If you ever go to an Upper East Side community board meeting about bike lanes, bring some popcorn.
Last night, the Manhattan Community Board 8 transportation committee called the bluff of crosstown bike lane opponents. After a parade of people spoke against DOT’s plan to stripe bike lanes on their blocks, even though they support the general concept of bike lanes, the committee asked DOT to explore bike lanes on as many east-west streets as possible. This would spread the “burden” of bike lanes equally.
How many school children will die if DOT stripes crosstown bike lanes on the Upper East Side? Map: DOT
DOT’s plan calls for three pairs of east-west painted bike lanes: on 85th and 84th streets, 78th and 77th streets, and 67th and 68th streets [PDF
]. The only change on these streets would be the addition of some thermoplast to delineate space for cycling. After ruling out bolder ideas like a protected lane on 72nd Street
, DOT’s proposal is as tame as you can get
, with no impact on motor vehicle lanes or parking.

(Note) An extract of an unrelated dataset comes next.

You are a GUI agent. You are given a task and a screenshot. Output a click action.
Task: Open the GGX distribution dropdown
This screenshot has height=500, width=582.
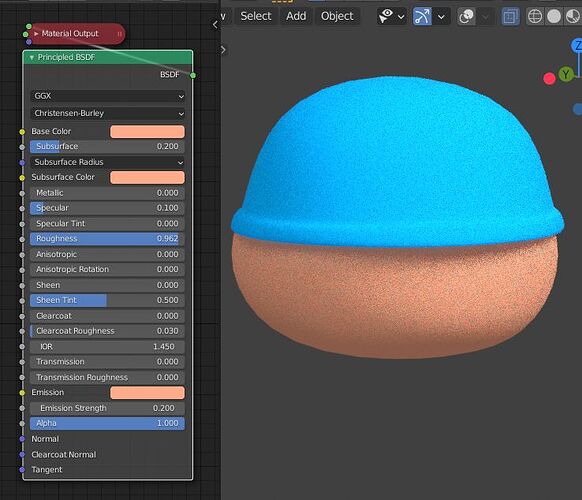[107, 96]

Nevertheless, the mere thought that more people might bike on these crosstown streets was too much for some people to bear.

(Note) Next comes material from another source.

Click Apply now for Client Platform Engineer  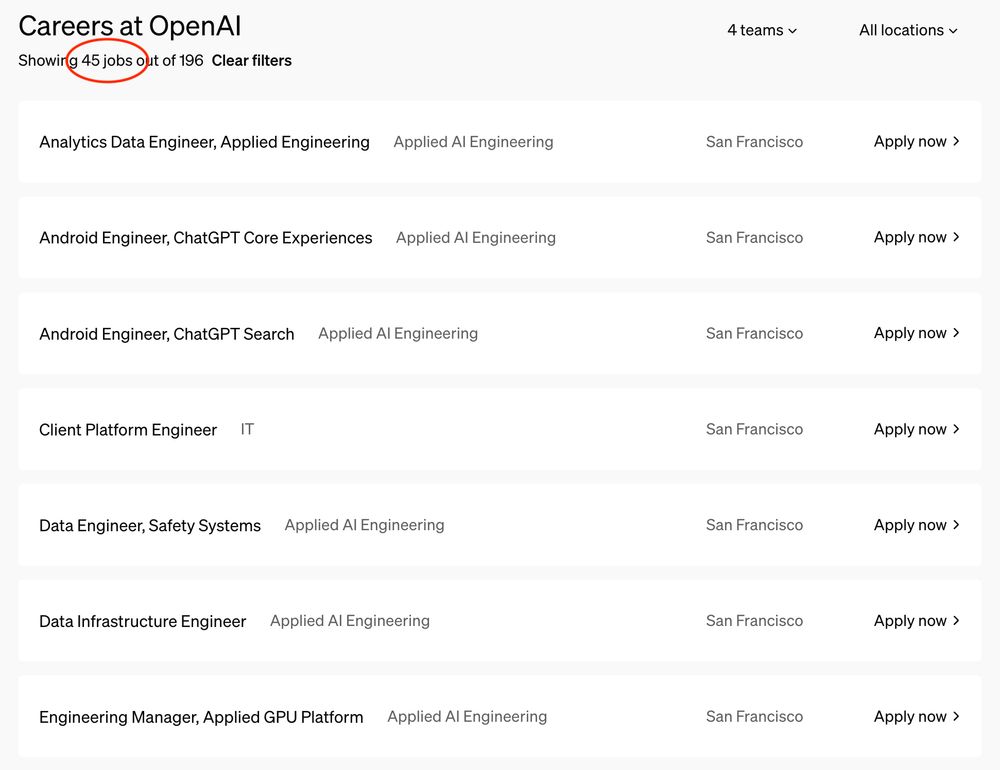pos(909,429)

For nearly two hours, a succession of building managers, block association presidents, school administrators, and even a hospital liaison ticked off their reasons why a simple painted bike lane won’t work on the streets where they live and work.

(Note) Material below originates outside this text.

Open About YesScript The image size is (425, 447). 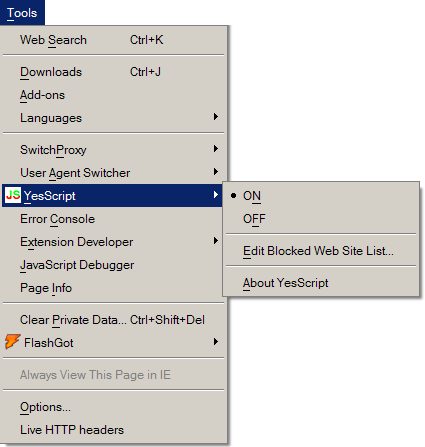[x=321, y=283]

Denise Goodman, manager of community affairs at Memorial Sloan Kettering Cancer Center, which is located on 67th Street between First and York, spoke on behalf of her hospital. “We are partners with the DOT, we support these bikes lanes, but really this is the wrong street,” she said. Later in the meeting, a number of administrators, staff, and parents from St. Ignatius Loyola School on 84th Street, including an assistant principal, claimed more bike traffic would put young students in jeopardy.
In one of the night’s more surreal moments, DOT Manhattan Borough Commissioner Margaret Forgione had to allay these fears. “We have been installing bike lanes for many years and we have not had instances of collisions with school children,” she said.